Could you copy out all of the entries exactly?
++++ INPUT FOR THIS TASK
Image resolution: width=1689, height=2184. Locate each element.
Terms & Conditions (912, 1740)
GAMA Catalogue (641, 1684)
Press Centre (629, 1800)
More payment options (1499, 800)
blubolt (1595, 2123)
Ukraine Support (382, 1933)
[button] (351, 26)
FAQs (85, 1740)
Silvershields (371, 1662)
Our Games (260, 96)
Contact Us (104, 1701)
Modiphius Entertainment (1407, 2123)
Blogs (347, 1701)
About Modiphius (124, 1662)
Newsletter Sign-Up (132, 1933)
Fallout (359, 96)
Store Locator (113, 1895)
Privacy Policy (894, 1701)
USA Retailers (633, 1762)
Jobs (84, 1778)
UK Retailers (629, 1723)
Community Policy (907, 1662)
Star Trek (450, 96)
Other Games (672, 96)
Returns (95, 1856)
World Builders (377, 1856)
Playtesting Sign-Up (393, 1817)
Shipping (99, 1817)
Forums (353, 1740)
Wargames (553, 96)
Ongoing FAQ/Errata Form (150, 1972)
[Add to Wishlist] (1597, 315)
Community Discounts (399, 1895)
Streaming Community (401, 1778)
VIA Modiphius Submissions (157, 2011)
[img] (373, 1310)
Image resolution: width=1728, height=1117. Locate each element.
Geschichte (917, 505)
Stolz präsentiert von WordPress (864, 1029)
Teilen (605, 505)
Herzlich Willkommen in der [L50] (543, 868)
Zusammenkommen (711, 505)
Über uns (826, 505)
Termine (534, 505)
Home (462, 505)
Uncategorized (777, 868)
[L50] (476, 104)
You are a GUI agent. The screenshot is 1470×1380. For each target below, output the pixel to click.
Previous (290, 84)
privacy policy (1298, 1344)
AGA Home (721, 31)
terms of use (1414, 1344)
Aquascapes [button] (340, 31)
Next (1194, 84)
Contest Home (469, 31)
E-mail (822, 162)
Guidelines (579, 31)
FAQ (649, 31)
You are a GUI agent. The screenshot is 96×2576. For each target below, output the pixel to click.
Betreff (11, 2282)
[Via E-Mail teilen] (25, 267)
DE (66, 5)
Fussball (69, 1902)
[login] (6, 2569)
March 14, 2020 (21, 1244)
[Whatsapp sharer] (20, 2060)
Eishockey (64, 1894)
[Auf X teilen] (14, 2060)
++++++++
● **EXERCISE RESPONSE**:
Image resolution: width=1689, height=2184. Locate each element.
Terms & Conditions (912, 1740)
GAMA Catalogue (641, 1684)
Press Centre (629, 1800)
More payment options (1499, 800)
blubolt (1595, 2123)
Ukraine Support (382, 1933)
[button] (351, 26)
FAQs (85, 1740)
Silvershields (371, 1662)
Our Games (260, 96)
Contact Us (104, 1701)
Modiphius Entertainment (1407, 2123)
Blogs (347, 1701)
About Modiphius (124, 1662)
Newsletter Sign-Up (132, 1933)
Fallout (359, 96)
Store Locator (113, 1895)
Privacy Policy (894, 1701)
USA Retailers (633, 1762)
Jobs (84, 1778)
UK Retailers (629, 1723)
Community Policy (907, 1662)
Star Trek (450, 96)
Other Games (672, 96)
Returns (95, 1856)
World Builders (377, 1856)
Playtesting Sign-Up (393, 1817)
Shipping (99, 1817)
Forums (353, 1740)
Wargames (553, 96)
Ongoing FAQ/Errata Form (150, 1972)
[Add to Wishlist] (1597, 315)
Community Discounts (399, 1895)
Streaming Community (401, 1778)
VIA Modiphius Submissions (157, 2011)
[img] (373, 1310)
Image resolution: width=1728, height=1117. Locate each element.
Geschichte (917, 505)
Stolz präsentiert von WordPress (864, 1029)
Teilen (605, 505)
Herzlich Willkommen in der [L50] (543, 868)
Zusammenkommen (711, 505)
Über uns (826, 505)
Termine (534, 505)
Home (462, 505)
Uncategorized (777, 868)
[L50] (476, 104)
You are a GUI agent. The screenshot is 1470×1380. For each target below, output the pixel to click.
Previous (290, 84)
privacy policy (1298, 1344)
AGA Home (721, 31)
terms of use (1414, 1344)
Aquascapes [button] (340, 31)
Next (1194, 84)
Contest Home (469, 31)
E-mail (822, 162)
Guidelines (579, 31)
FAQ (649, 31)
You are a GUI agent. The screenshot is 96×2576. For each target below, output the pixel to click.
Betreff (11, 2282)
[Via E-Mail teilen] (25, 267)
DE (66, 5)
Fussball (69, 1902)
[login] (6, 2569)
March 14, 2020 (21, 1244)
[Whatsapp sharer] (20, 2060)
Eishockey (64, 1894)
[Auf X teilen] (14, 2060)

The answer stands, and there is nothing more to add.